Но дитя исчезает не совсем. В разгаре условностей, насущных интересов и стремлений оно порою воскресает и зовет к себе как далекое воспоминание, как вечерний звон. Наивное и непосредственное заявляют о своих правах, потому что в основе и глубине нашего существа, под тяжким слоем жизненных впечатлений, под гнетом «усталой совести», все же таится ребенок. И жалко тех людей, которые с грузом своих лет и своих забот на плечах забывают в себе ребенка, заглушают его. Но обыкновенно что-нибудь детское остается у всех, и своеобразно всплывает оно у стариков.
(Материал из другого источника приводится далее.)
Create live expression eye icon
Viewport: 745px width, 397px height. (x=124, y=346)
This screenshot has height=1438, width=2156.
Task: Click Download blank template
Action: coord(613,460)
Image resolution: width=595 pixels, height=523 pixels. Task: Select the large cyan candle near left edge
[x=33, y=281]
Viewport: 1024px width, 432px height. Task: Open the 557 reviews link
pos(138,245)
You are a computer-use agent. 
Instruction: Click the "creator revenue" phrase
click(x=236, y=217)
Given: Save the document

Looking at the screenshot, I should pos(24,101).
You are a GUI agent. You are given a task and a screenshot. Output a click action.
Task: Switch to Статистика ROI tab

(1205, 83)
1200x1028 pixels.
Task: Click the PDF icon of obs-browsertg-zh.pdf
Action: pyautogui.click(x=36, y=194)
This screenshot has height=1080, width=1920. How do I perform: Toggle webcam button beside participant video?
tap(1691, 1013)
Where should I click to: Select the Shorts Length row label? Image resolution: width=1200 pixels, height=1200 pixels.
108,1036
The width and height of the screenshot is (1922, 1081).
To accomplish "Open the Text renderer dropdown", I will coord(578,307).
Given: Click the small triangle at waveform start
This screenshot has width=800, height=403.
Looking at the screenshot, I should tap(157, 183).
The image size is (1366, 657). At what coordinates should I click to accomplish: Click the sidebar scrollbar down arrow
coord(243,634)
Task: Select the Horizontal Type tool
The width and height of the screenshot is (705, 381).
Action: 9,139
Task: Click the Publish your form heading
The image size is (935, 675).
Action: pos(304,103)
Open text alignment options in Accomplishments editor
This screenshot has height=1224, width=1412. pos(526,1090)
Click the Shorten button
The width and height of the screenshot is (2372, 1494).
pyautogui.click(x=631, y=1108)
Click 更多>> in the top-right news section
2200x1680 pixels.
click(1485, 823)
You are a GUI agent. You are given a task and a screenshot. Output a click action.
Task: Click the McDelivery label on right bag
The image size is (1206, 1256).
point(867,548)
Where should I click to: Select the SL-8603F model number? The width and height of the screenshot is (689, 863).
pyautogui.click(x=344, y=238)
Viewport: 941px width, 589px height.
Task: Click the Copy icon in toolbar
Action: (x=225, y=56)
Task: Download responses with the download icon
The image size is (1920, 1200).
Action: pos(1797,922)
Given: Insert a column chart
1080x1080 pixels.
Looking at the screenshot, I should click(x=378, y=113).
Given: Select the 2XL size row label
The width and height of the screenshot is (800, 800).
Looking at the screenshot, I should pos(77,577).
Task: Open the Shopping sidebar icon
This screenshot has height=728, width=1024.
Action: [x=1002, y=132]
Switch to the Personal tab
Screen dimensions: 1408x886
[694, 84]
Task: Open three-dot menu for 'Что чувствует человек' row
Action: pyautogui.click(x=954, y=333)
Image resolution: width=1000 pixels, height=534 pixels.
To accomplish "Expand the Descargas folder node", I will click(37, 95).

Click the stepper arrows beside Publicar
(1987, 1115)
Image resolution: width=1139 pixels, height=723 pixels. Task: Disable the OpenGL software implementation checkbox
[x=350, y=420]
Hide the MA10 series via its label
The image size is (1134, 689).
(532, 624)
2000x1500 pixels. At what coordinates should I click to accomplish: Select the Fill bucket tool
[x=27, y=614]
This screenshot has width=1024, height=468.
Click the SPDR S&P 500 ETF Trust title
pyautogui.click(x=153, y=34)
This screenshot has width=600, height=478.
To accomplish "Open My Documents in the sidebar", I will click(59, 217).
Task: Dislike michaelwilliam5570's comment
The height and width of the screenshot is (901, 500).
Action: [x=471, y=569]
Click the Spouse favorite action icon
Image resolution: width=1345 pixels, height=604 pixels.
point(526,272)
Деды и внуки сходятся между собою, начала и концы встречаются. Зрелый человек делает жизнь, и ему некогда; старый же кончил свою работу, отбыл свой урок, и старость в той или другой форме является отдыхом. Для старика завершилась жизненная борьба, потускнели краски мира, охладело участие к нему и мир сделался теснее, быть может, уютнее. Досуг, печальный досуг старика позволяет уходить подальше от повседневных забот, и вот, когда спадает их скорлупа, возвращается ребенок. Это возвращение нередко бывает грустно, потому что знаменует собою распад психического мира, понижение умственных сил. Но там, где они сохраняют свою прежнюю цельность, как это было у Плещеева, – там второе детство значительно теряет свой обидный и жалостный характер, и от его соприкосновения с детством первым, с детством девственным, рождается идиллия. Тогда в кругу своих внуков восседает дедушка и рассказывает сказки
Это, разумеется, трогательно; однако никто не станет отрицать, что в недолгой встрече уходящего из жизни и входящих в нее, в этой прощальной беседе старика и детей, кроется великая скорбь. На отжившем инструменте порвались уже многие струны, и его отдали детям. Не будет в долгие зимние вечера спокойно рассказывать сказки тот, в ком бьется и трепещет собственная кипучая жизнь. Мы все хотим, чтобы как можно позже настал для нас зимний вечер наших дней; мы бежим своею мыслью этого грядущего отдыха, и хорошо бы всегда работать, спешить и стремиться и не иметь времени, медлительного времени для сказок. Но для большинства из нас, если только мы будем жить вообще, этот вечер и отдых настанет, и огонь нашего духа погаснет не сразу, не в разгаре, а будет тлеть и содрогаться в мерцании старчества.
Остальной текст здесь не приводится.